* _THE TASK_: After locating the line with "Task: Expand the Video Adapter tree node" in the data that follows, return it and every later line exactly, up to and including the line with "The width and height of the screenshot is (916, 1024).".

* _Stored records_:
================

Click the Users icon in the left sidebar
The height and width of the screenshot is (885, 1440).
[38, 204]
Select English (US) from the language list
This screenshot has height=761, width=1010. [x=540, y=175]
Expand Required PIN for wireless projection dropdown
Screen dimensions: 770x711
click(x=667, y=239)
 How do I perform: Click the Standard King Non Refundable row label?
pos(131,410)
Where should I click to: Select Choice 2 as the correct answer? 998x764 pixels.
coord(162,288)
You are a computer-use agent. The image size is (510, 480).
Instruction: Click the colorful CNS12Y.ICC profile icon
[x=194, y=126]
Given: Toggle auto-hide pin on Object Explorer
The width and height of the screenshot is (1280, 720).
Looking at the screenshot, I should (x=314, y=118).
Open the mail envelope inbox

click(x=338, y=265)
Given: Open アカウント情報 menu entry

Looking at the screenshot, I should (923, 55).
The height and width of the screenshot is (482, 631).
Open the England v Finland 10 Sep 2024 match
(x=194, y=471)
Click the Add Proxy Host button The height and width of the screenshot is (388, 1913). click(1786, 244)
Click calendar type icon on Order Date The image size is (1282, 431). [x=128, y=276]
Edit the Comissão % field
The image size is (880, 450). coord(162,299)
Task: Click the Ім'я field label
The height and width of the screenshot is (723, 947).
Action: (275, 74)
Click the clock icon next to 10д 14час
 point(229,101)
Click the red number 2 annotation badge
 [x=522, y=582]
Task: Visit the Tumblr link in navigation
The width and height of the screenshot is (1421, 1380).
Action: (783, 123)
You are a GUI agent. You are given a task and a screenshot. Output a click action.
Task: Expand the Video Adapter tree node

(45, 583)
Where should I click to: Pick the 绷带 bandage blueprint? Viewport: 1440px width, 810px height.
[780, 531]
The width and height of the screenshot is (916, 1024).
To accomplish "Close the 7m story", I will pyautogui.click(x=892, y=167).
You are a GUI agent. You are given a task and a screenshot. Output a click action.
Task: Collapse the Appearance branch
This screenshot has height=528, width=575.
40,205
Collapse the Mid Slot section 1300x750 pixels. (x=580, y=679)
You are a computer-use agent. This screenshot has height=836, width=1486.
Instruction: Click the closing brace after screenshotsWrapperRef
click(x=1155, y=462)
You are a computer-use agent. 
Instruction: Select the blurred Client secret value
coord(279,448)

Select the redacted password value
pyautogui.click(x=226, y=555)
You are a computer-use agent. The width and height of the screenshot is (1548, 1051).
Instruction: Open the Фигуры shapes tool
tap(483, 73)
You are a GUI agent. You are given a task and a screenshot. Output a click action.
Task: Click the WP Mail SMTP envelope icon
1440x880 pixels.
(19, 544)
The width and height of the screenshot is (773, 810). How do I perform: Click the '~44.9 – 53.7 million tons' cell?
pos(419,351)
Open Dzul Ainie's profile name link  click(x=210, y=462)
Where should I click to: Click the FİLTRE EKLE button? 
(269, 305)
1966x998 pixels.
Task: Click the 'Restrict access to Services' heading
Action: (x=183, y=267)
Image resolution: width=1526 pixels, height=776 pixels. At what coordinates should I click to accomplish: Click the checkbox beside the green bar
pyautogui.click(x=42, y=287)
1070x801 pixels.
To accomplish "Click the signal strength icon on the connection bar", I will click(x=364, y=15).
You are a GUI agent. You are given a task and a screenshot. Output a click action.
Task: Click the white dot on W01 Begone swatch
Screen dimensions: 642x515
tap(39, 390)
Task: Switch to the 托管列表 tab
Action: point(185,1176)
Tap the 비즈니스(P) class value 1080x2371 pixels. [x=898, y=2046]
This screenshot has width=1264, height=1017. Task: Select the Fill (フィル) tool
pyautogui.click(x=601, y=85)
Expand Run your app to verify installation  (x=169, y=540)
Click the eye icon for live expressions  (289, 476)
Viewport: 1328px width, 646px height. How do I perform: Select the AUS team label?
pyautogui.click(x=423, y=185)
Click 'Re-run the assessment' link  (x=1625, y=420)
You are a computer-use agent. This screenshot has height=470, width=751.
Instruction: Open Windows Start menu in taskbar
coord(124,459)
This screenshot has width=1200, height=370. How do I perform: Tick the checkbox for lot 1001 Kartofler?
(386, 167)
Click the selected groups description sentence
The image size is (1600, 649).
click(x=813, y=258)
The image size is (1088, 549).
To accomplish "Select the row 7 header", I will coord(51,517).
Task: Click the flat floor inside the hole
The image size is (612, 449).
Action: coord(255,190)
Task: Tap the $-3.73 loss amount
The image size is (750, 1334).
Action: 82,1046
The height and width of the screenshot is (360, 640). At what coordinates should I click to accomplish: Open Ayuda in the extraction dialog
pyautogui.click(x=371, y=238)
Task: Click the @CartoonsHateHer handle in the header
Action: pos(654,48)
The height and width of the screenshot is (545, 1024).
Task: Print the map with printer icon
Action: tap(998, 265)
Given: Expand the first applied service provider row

================

* _TASK SOLUTION_:
Task: Expand the Video Adapter tree node

(45, 583)
Where should I click to: Pick the 绷带 bandage blueprint? Viewport: 1440px width, 810px height.
[780, 531]
The width and height of the screenshot is (916, 1024).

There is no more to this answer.